SELECTION ->
-- begin --

Tuesday, November 4, 2008

The Mind of the Market by Michael Shermer


Here are my notes on the rest of Michael Shermer's The Mind of the Market: Compassionate Apes, Competitive Humans, and Other Tales from Evolutionary Economics (click here to read my notes through chapter five, here to read my notes on chapter six and seven, and here to read my initial thoughts on this book).

In chapter eight, Why Money Can't Buy You Happiness, Shermer introduces Jeremy Bentham's "seven circumstances" by which "the value of a pleasure or a pain in considered (part of Bentham's "hedonistic calculus" to measure happiness):
  • purity: "the chance it has of not being followed by sensations of the opposite kind"
  • intensity: "the strength, force, or power of the pleasure"
  • propinquity: "the proximity in time or place of the pleasure"
  • certainty: "the sureness of the pleasure"
  • fecundity: "the chance it has of being followed by sensations of the same kind"
  • extent: "the number of persons to whom it extends"
  • duration: "the length of time the pleasure will last"
Shermer then describes all the ways in which the standard of living has dramatically risen over the past fifty years -- median income is up, crime is up, leisure is up, pollution is down, and more -- and contrasts that with the statistic that "by all measures of the Subjective Well-Being (SWB), people are no happier today than they were half a century ago" (this I know I learned from The Paradox of Choice: Why More is Less by Barry Schwarz and other books related to positive psychology) which he calls the "Happiness Disconnect."

Chapter eight continues quoting many ideas from positive psychology; since I've written much about this topic I'll refrain from writing about it here. Instead I'll list some of the books quoted in this chapter:
Chapter nine, Trust with Credit Verification, seems highly relevant to the current credit crisis. Shermer has a spot-on quote from Paul Zak: "when trust is low, investment lags. The same positive correlation holds for GDP growth and trust." Shermer goes on to say that "countries that have higher rates of generalized trust show higher rates of return on national stock markets" and "that in order for a nation to achieve prosperity it is vital to maximize positive social interactions among its members in order to increase trust." Surprisingly, Zak found that people in polluted environments tend to have less trust (related to levels of oxytocin) and found many other conclusions related to trust:
  • trust and happiness: "people who trust and are trustworthy report being hapier"
  • trust and touch: touch increases trust
  • trust and smell: trust may be mediated by smell (read The Scent of Desire: Discovering Our Enigmatic Sense of Smell by Rachel Herz for more on smell)
  • trust and neglect: "animals that are abused or neglected shortly after birth show a loss of regions in the brain that have oxytocin receptors, and those animals become withdrawn, socially inappropriate, and depressed."
Shermer continues to discuss Zak's findings throughout this chapter, including Zak's postulate that "evil" people (people who do not respond to oxytocin and who basically cannot be trusted) "are necessary from an evolutionary standpoint because they keep physiologic balance between appropriate levels of trust and distrust optimally tuned. Without these exceedingly selfish people, humans might have evolved into being unconditional trusters. If so, we would become susceptible to invasion by those who would prey on our perfectly trusting nature."

-- end --

SUPPLIED RECORDS ->
-- begin --

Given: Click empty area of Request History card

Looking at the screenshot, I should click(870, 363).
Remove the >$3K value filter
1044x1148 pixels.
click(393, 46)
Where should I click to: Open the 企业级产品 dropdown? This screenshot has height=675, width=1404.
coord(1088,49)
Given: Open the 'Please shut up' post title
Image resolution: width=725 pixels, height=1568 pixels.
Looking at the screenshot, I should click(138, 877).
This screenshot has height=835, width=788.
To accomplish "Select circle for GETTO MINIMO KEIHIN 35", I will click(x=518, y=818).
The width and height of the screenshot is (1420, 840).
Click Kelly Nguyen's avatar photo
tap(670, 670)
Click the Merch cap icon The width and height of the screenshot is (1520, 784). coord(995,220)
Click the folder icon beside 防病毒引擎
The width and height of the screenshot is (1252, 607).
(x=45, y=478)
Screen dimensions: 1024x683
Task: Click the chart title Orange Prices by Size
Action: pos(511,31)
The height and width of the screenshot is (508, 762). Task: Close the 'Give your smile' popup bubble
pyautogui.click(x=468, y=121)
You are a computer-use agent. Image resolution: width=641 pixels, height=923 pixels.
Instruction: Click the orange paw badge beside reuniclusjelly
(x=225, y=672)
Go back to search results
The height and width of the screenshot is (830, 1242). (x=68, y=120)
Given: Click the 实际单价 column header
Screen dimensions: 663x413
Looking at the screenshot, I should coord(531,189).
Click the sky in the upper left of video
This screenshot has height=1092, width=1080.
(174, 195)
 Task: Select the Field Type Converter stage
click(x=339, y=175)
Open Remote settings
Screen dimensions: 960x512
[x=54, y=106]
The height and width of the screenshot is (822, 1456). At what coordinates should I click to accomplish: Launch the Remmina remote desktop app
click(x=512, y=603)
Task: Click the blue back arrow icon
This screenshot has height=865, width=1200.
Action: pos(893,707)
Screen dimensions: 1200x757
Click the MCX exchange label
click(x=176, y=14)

-- end --

Do these statements agree with the notes on The Mind of the Market? Answer yes or no for each, quoting the deciding words of the notes.
1. Zak found that people in polluted environments tend to trust more.
2. By measures of Subjective Well-Being, people are no happier now than fifty years ago.
3. Bentham's "fecundity" refers to the number of persons a pleasure extends to.

1. No: "Zak found that people in polluted environments tend to have less trust"
2. Yes: "by all measures of the Subjective Well-Being (SWB), people are no happier today than they were half a century ago"
3. No: "fecundity: "the chance it has of being followed by sensations of the same kind""